## Your assignment
Output, word for word, the line that contains "Image resolution: width=761" and all lines following it to the end of the listing. Drop the pictures.
_ _ _ _ _
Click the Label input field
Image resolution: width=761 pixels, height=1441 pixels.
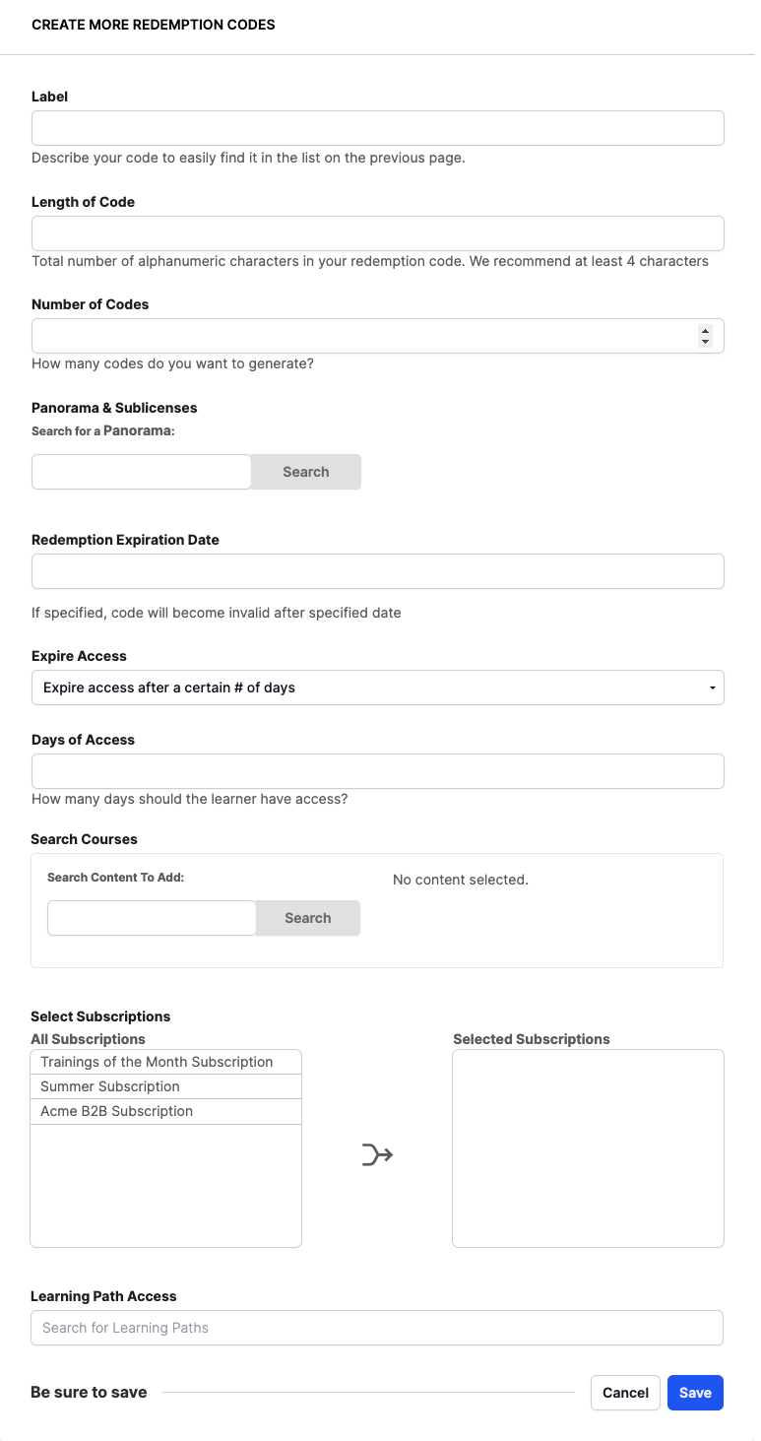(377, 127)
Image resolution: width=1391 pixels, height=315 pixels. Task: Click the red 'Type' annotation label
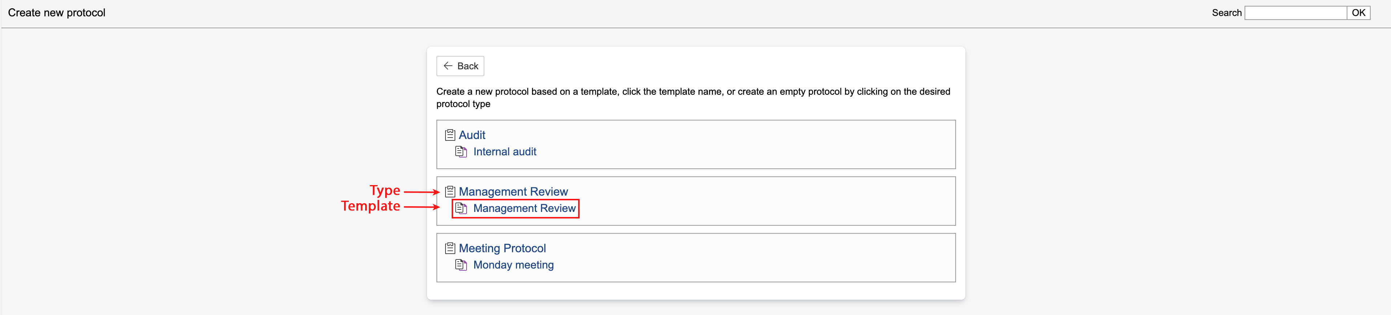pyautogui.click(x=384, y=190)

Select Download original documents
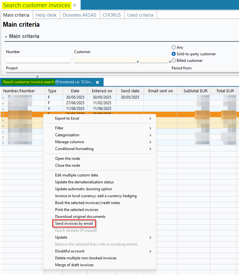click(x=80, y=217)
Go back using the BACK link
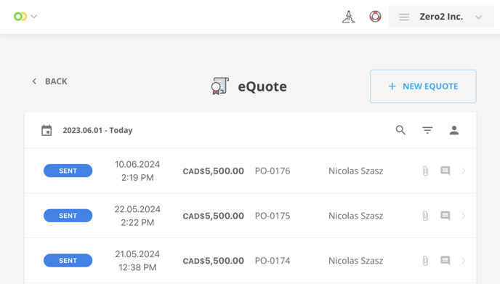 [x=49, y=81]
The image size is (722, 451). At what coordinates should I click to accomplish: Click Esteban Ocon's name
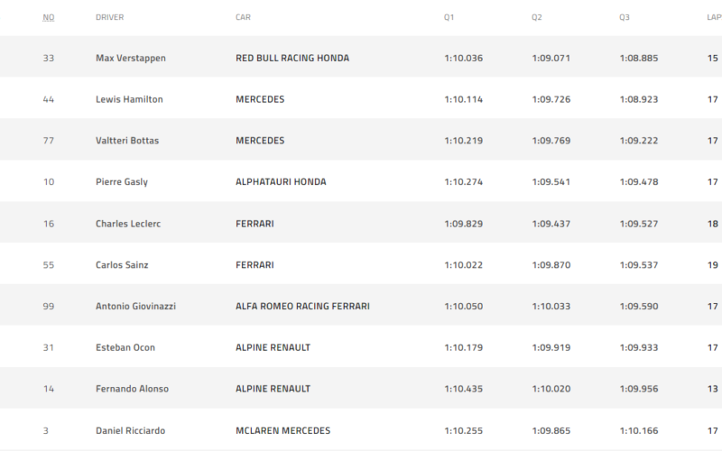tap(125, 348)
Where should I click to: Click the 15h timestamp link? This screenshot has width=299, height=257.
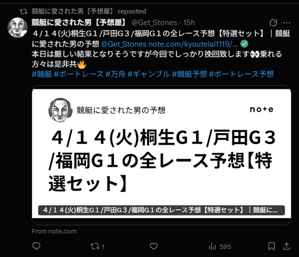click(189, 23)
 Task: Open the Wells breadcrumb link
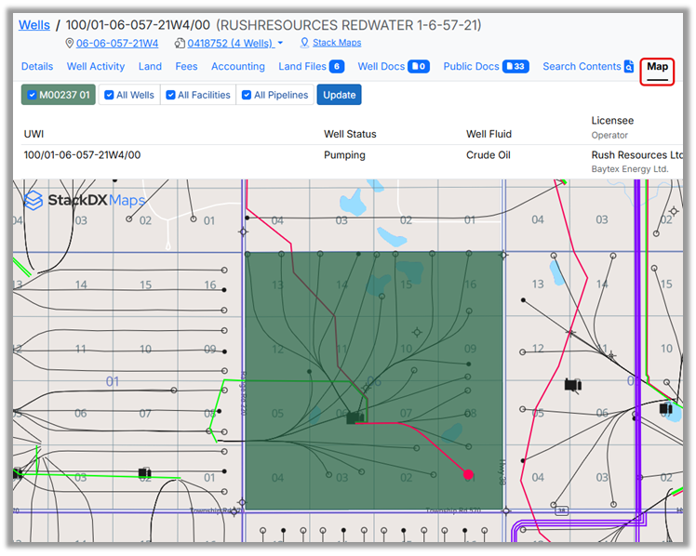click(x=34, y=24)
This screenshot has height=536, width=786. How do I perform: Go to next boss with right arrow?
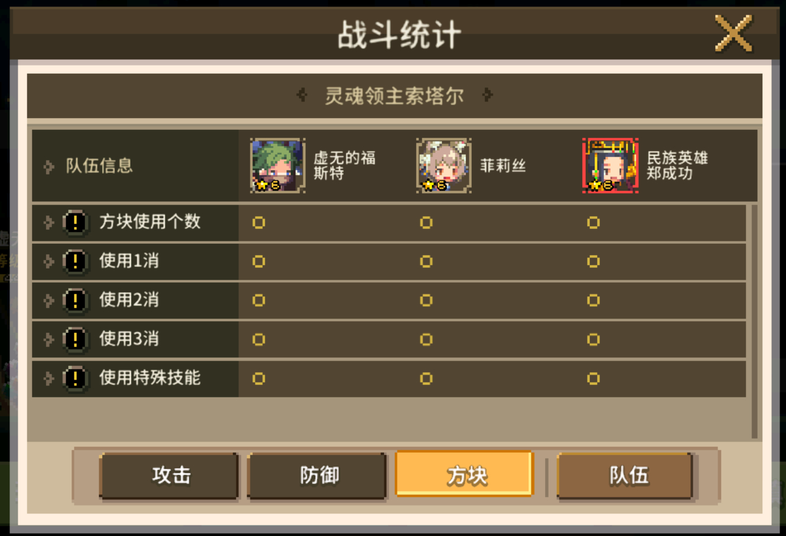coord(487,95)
_ _ _ _ _
## Task output
Image resolution: width=761 pixels, height=1441 pixels.
(377, 127)
Image resolution: width=1391 pixels, height=315 pixels. Task: Click the red 'Type' annotation label
pyautogui.click(x=384, y=190)

Select Download original documents
click(x=80, y=217)
Go back using the BACK link
 [x=49, y=81]
The image size is (722, 451). At what coordinates should I click to accomplish: Click Esteban Ocon's name
tap(125, 348)
Where should I click to: Click the 15h timestamp link? This screenshot has width=299, height=257.
click(189, 23)
 Task: Open the Wells breadcrumb link
click(x=34, y=24)
This screenshot has height=536, width=786. How do I perform: Go to next boss with right arrow?
coord(487,95)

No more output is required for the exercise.